- _Tâches et exercices_:
a) Dans le récit de voyage, de quelle hauteur tombe la masse d'eau de la cascade ?
b) Reproduisez sans modification le passage du récit de voyage qui commence par "11Comme nous avancions, notre" et se poursuit jusqu'à "arraché la route.".
c) Relevez tous les noms propres de lieux qui figurent dans le récit de voyage.

- _Texte fourni_:
• • • • •

8Le caractère du paysage resta le même jusqu’à notre arrivée à St Martin (appelé Sallanches sur les cartes10) ; les montagnes devenaient constamment plus hautes, révélant à chaque tournant de la route davantage de sommets escarpés, des étendues de forêts plus vastes et plus élevées, des recoins plus sombres et plus profonds.
9Le lendemain matin, nous nous rendîmes de St Martin à Chamouni sur des mulets, accompagnés par deux guides. Nous voyageâmes, comme nous l’avions fait la veille, le long de la vallée de l’Arve, vallée entourée de tous côtés par d’immenses montagnes dont les précipices accidentés s’entremêlent en hauteur avec de la neige étincelante. Leurs bases étaient toujours couvertes des forêts éternelles, qui constamment s’assombrissaient et devenaient plus profondes à mesure que nous gagnions l’intérieur de la région montagneuse.
10En arrivant à un petit village, à une distance d’une lieue de St Martin, nous mîmes pied à terre et fûmes amenés par nos guides jusqu’à une cascade11. Nous contemplâmes une immense masse d’eau qui tombait de deux cent cinquante pieds, rebondissant de roc en roc et projetant de fines gouttelettes qui formaient une brume autour d’elle, au centre de laquelle était suspendue une multitude d’arcs-en-ciel, qui disparaissaient ou prenaient des teintes incroyablement vives si les rayons capricieux du soleil traversaient les nuages. Quand nous en approchâmes, l’humidité de la brume nous atteignit et nos vêtements furent mouillés par les particules d’eau nombreuses mais minuscules. La cataracte tombait d’en haut dans un profond abîme escarpé à nos pieds, où, troquant sa nature de torrent contre celle d’un ruisseau montagneux, elle poursuivait sa course vers l’Arve, rugissant sur les rochers qui contrariaient son parcours.
11Comme nous avancions, notre route passait toujours par la vallée, ou plutôt le vaste ravin qu’elle était alors devenue, qui est à la fois le lit et l’origine de la terrible Arve. Nous montions, serpentant entre des montagnes dont l’immensité ébranle l’imagination12. Nous croisâmes le chemin d’un torrent, qui trois jours auparavant était né de la fonte des neiges et avait arraché la route.

• • • • •

- _Données fournies_:
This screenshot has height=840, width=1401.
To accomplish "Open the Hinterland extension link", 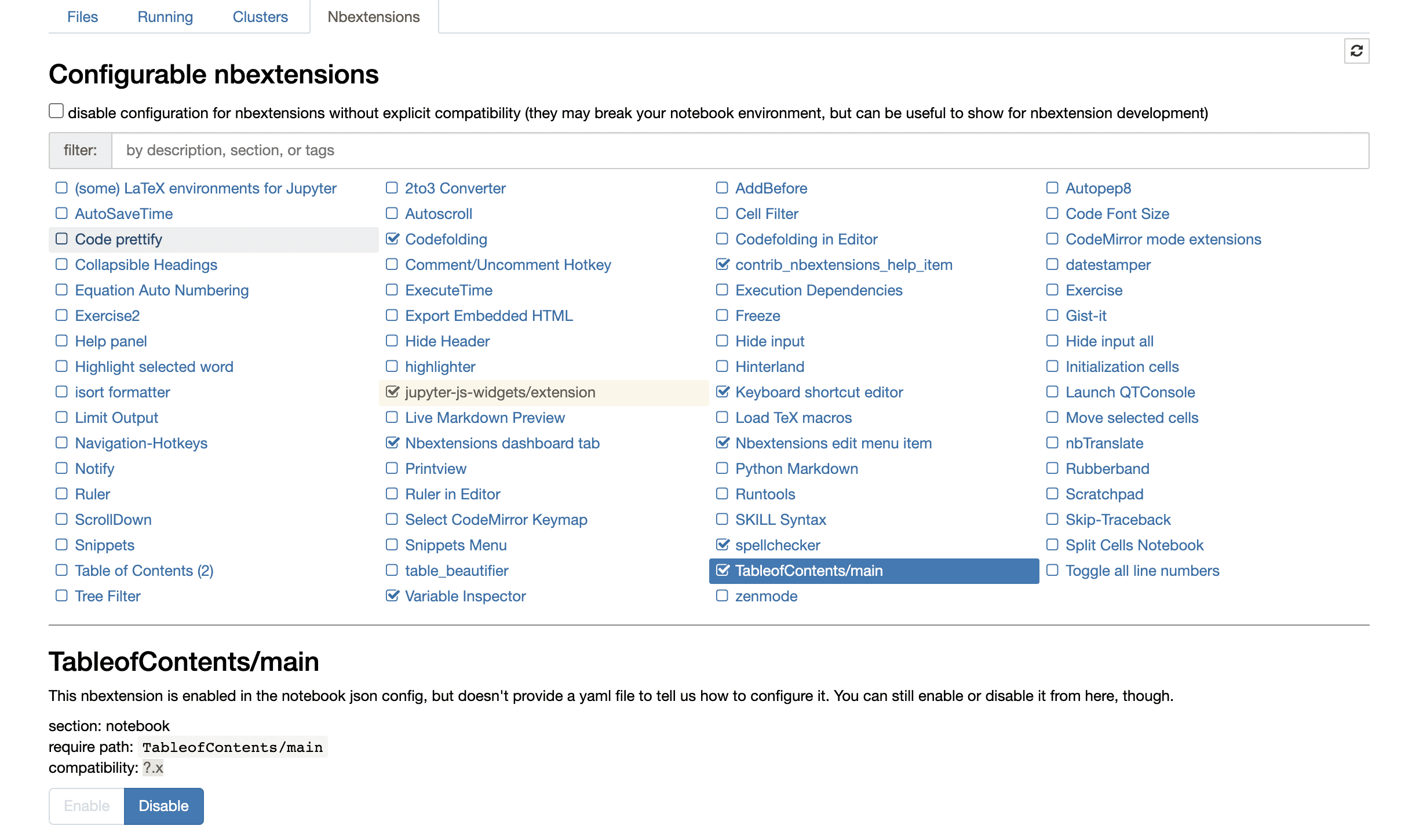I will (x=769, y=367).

• • • • •

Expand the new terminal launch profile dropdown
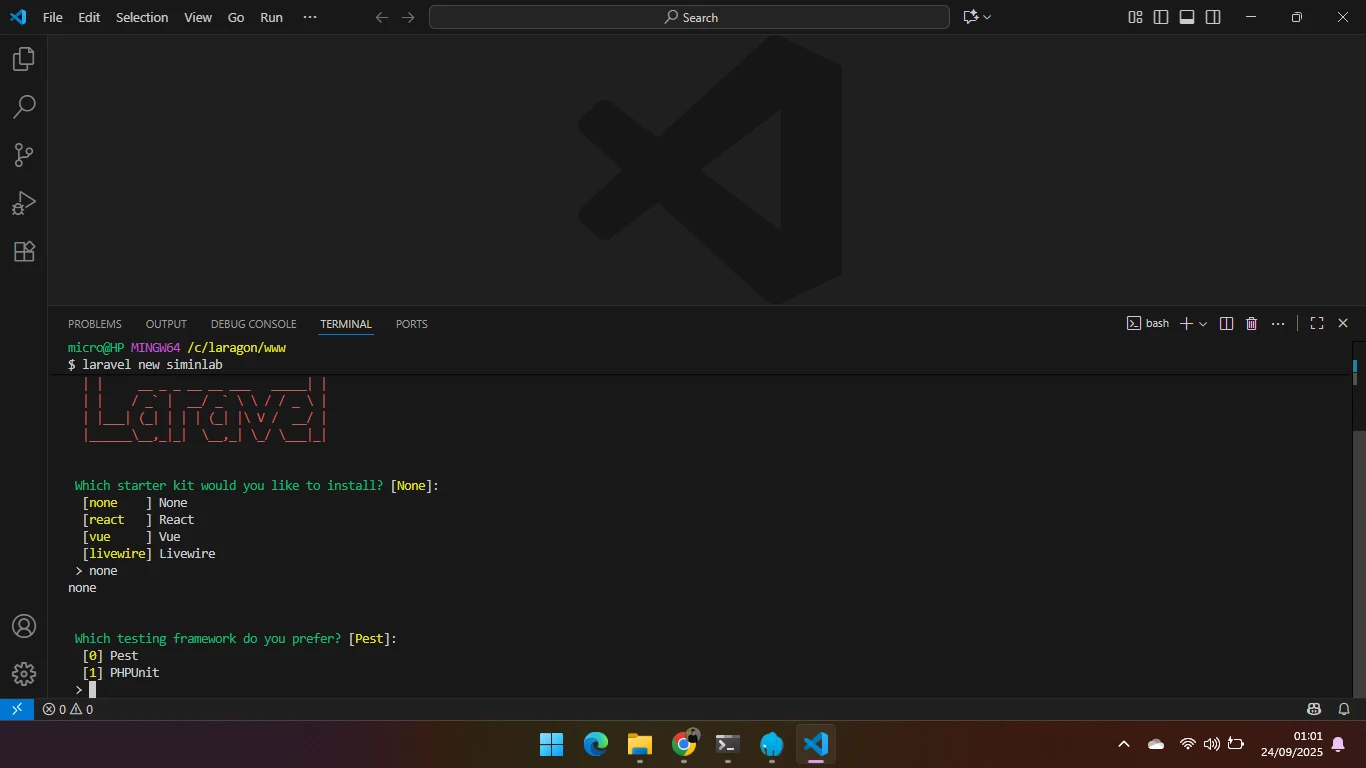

• • • • •

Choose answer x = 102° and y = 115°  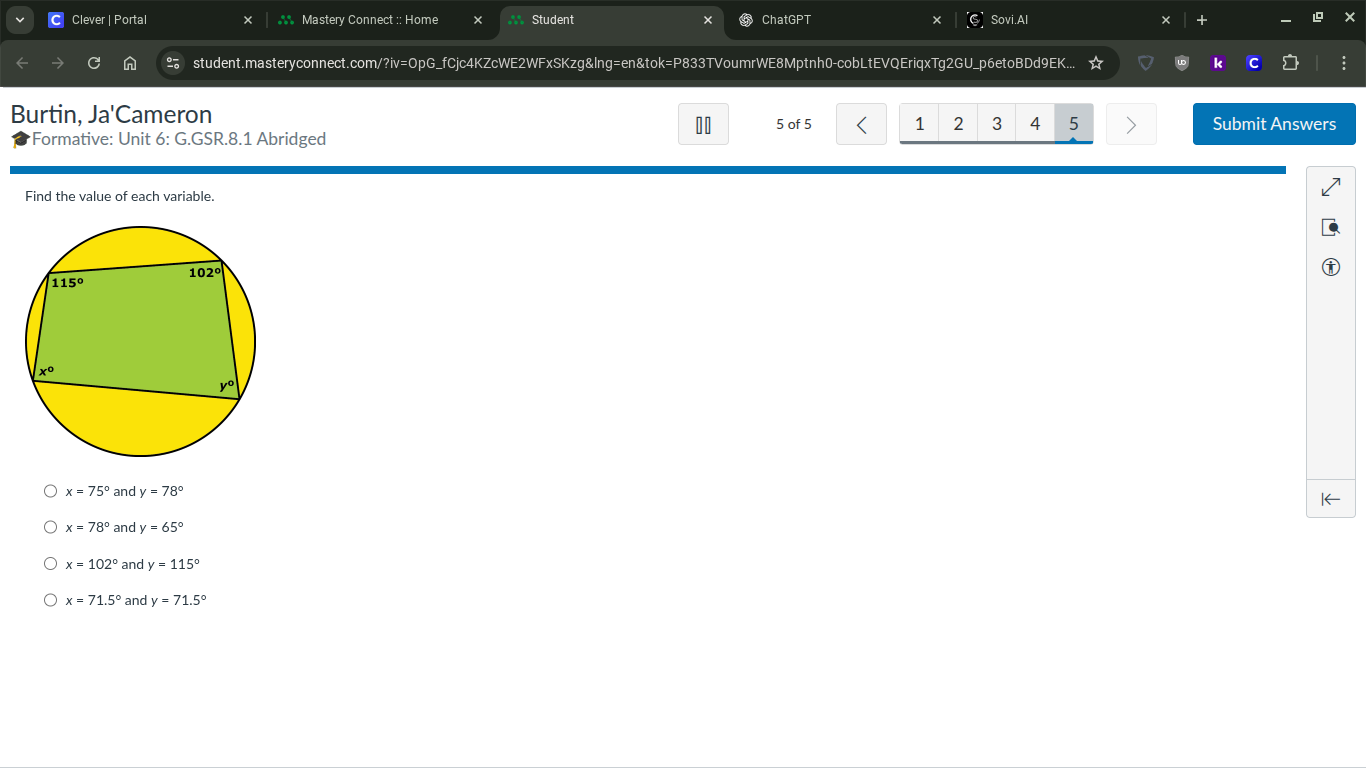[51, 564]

• • • • •

- _Réponses aux exercices_:
a) De deux cent cinquante pieds.

b)
11Comme nous avancions, notre route passait toujours par la vallée, ou plutôt le vaste ravin qu’elle était alors devenue, qui est à la fois le lit et l’origine de la terrible Arve. Nous montions, serpentant entre des montagnes dont l’immensité ébranle l’imagination12. Nous croisâmes le chemin d’un torrent, qui trois jours auparavant était né de la fonte des neiges et avait arraché la route.

c) St Martin, Sallanches, Chamouni, Arve